▸ Exercise description: Nothing but the lines from the one containing "You are a computer-use" to the final line of the entries should appear, copied exactly and without pictures.

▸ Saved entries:
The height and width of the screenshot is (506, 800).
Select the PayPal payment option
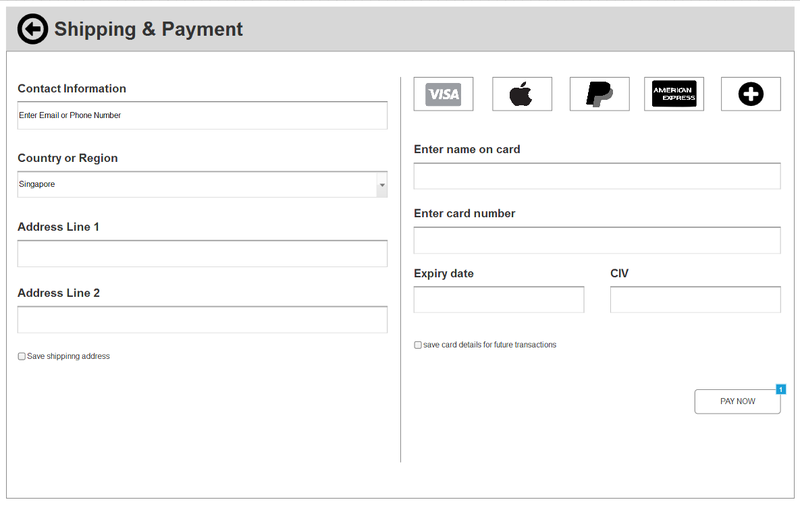[x=599, y=94]
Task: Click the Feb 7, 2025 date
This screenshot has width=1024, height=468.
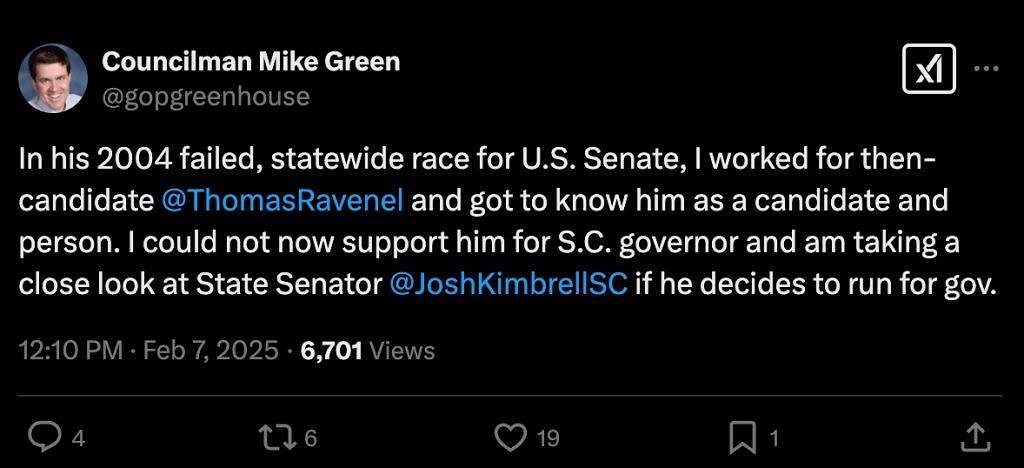Action: [x=208, y=351]
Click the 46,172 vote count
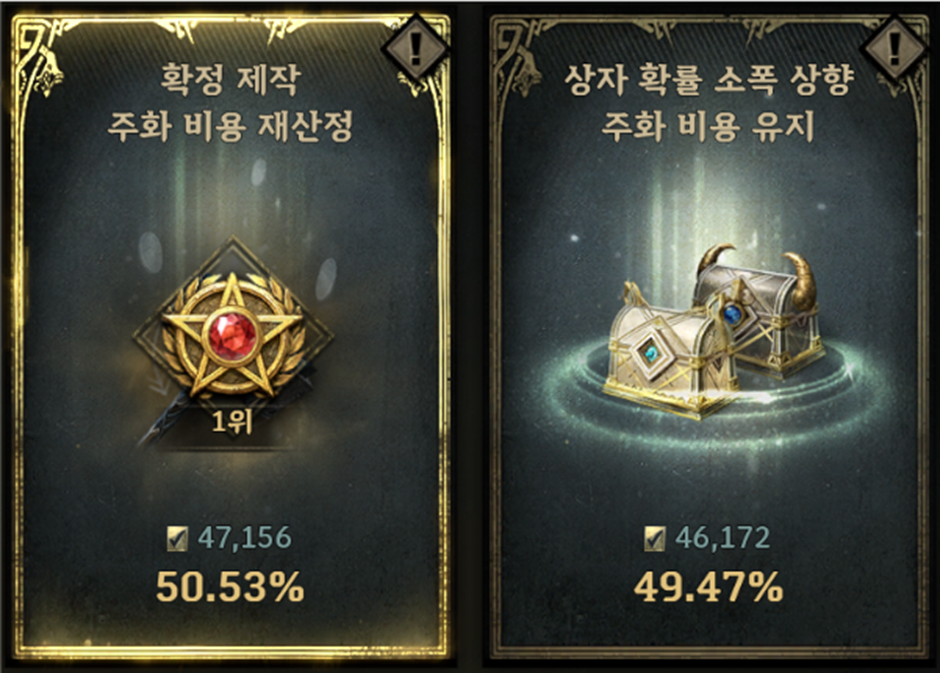The height and width of the screenshot is (673, 940). tap(722, 538)
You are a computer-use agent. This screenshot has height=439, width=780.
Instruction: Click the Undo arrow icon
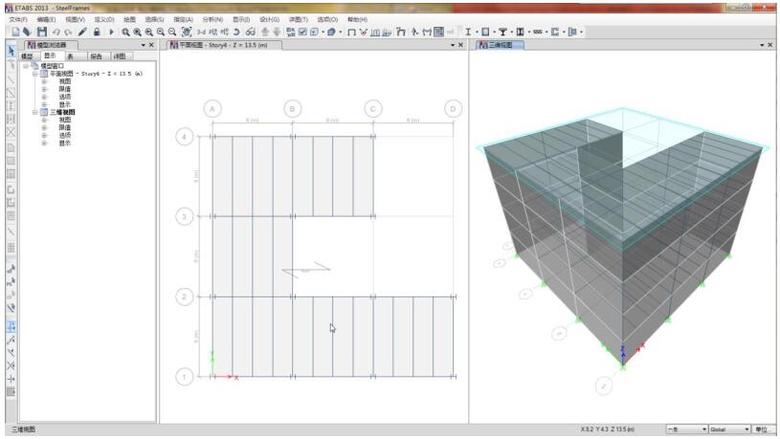pyautogui.click(x=55, y=32)
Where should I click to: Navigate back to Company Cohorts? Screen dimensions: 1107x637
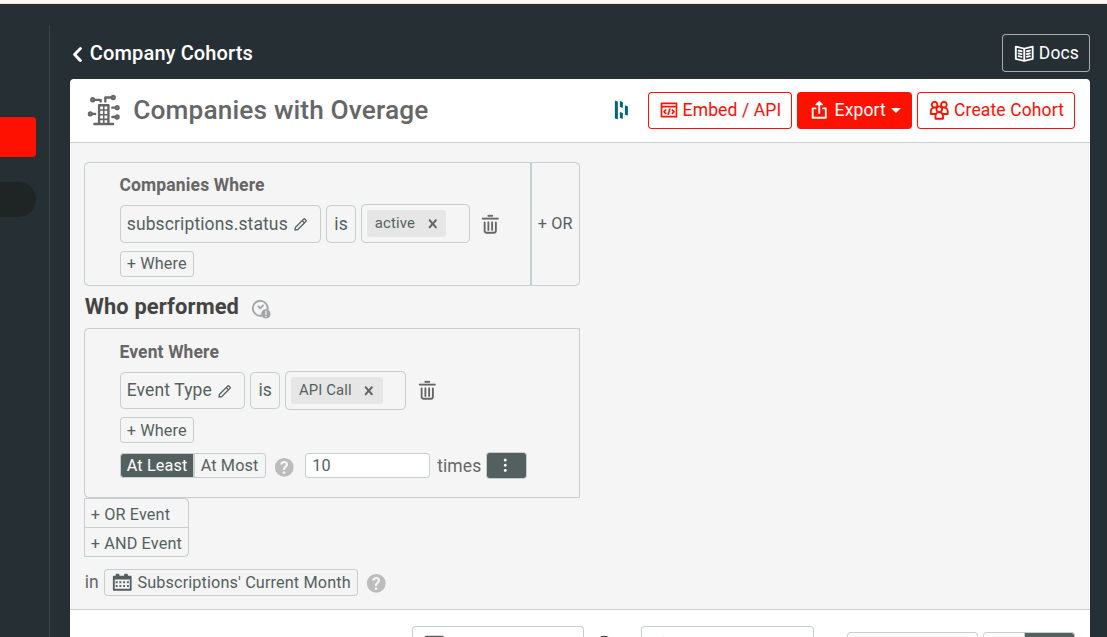(162, 53)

▸ Result:
You are a computer-use agent. This screenshot has height=439, width=780.
Instruction: Click the Undo arrow icon
pyautogui.click(x=55, y=32)
Where should I click to: Navigate back to Company Cohorts? Screen dimensions: 1107x637
(162, 53)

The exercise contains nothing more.